在网上看到莫言《看清喧嚣中的中国》讲了四个故事,我怀疑他的第一个故事时间记错了,请该网友看看试析一下有没有道理。
“第一个故事是:几十年前,大概在70年代的时候。我的一个闯关东的邻居回来了,在村子里面扬言他发了大财,说他去深山老林里面挖到了一棵人参,卖了几十万元的人民币。从村子东头搞到西头,又从西头搞到东头,让我们的村民们很多家里面争先恐后地请他吃饭。因为大家对有钱人还是很尊敬,大家还是希望一遍遍听他讲述如何在深山老林里挖到了这一棵人参的经历。
我们家当然也不能免俗,我们把他请来,坐在我家炕头上吃饭。我记得很清楚,他穿了一件在我们当时的农民眼里面看起来是很漂亮的黑色的呢子大衣。他即便坐在热炕头上也不脱下这件大衣,记得我们家擀面条给他吃,我奶奶就发现他脖子上有一只虱子,于是他的喧嚣就被虱子给击破了。

*任务说明 1*:
在上面关于莫言第一个故事的原文里,那位闯关东的邻居说挖到的人参卖了多少钱?
*任务说明 2*:
接着上面关于莫言第一个故事的原文往下写。

*展示材料*:
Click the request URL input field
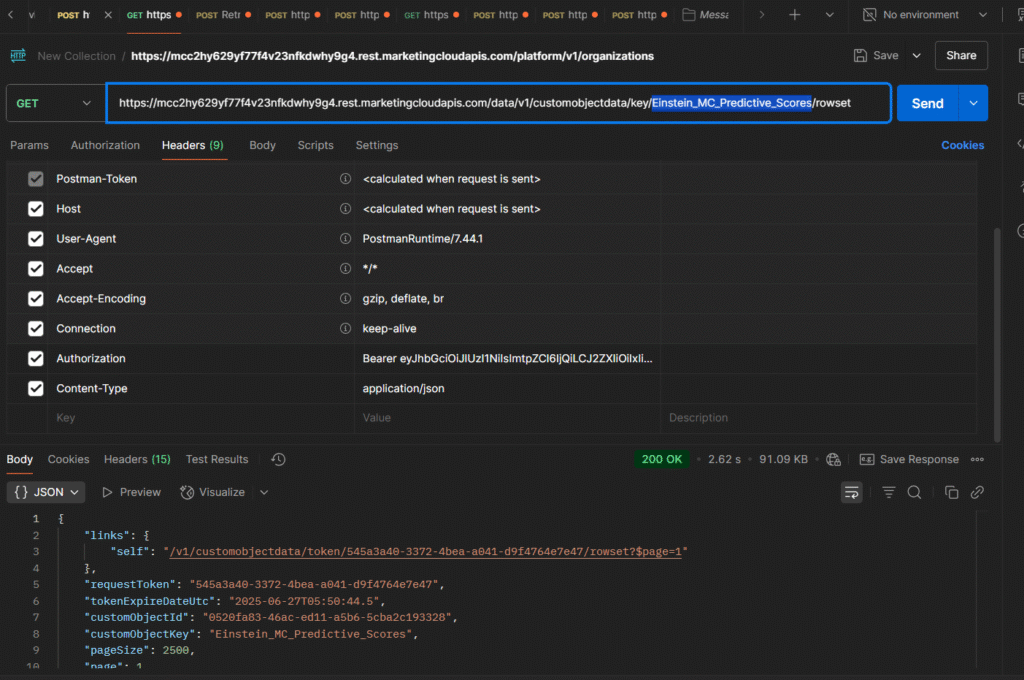Viewport: 1024px width, 680px height. (x=500, y=103)
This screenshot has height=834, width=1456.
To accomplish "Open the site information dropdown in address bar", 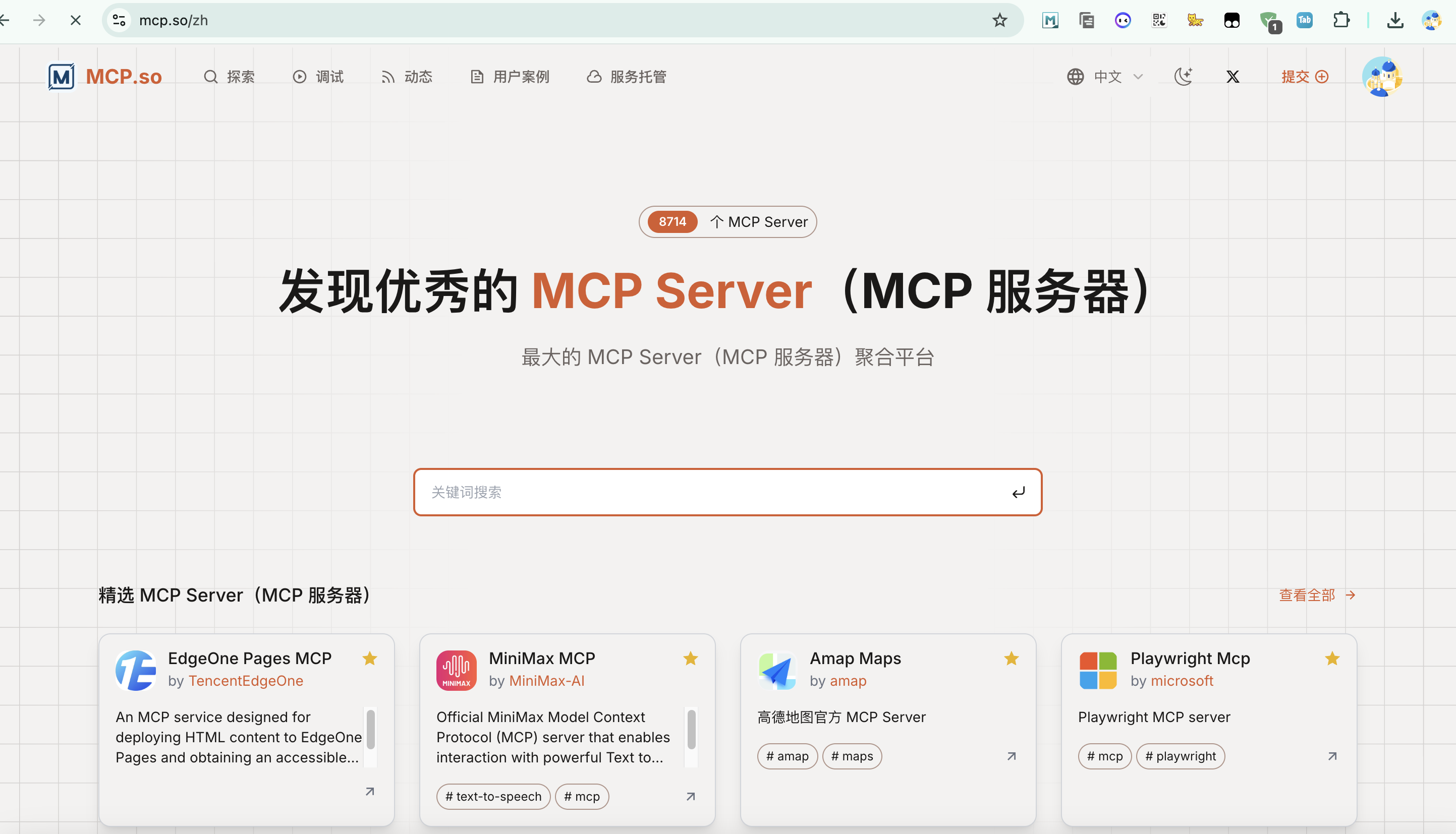I will click(119, 20).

*参考答案 1*:
几十万元人民币。

*参考答案 2*:
因为一个真正有钱的人是不会生虱子的,过去人讲说“穷长虱子富生疥”。我们知道他并没有发财,尽管他永远不脱下来那件呢子大衣,但是他的内衣肯定很破烂。又过了不久,这个人的表弟也来我们村子,他穿了一件同样的呢子大衣。我奶奶问他,你这件大衣跟你表哥的很像。他说我表哥就是跟我借的。事实,又一次击破了前面这个人喧嚣的谎言!”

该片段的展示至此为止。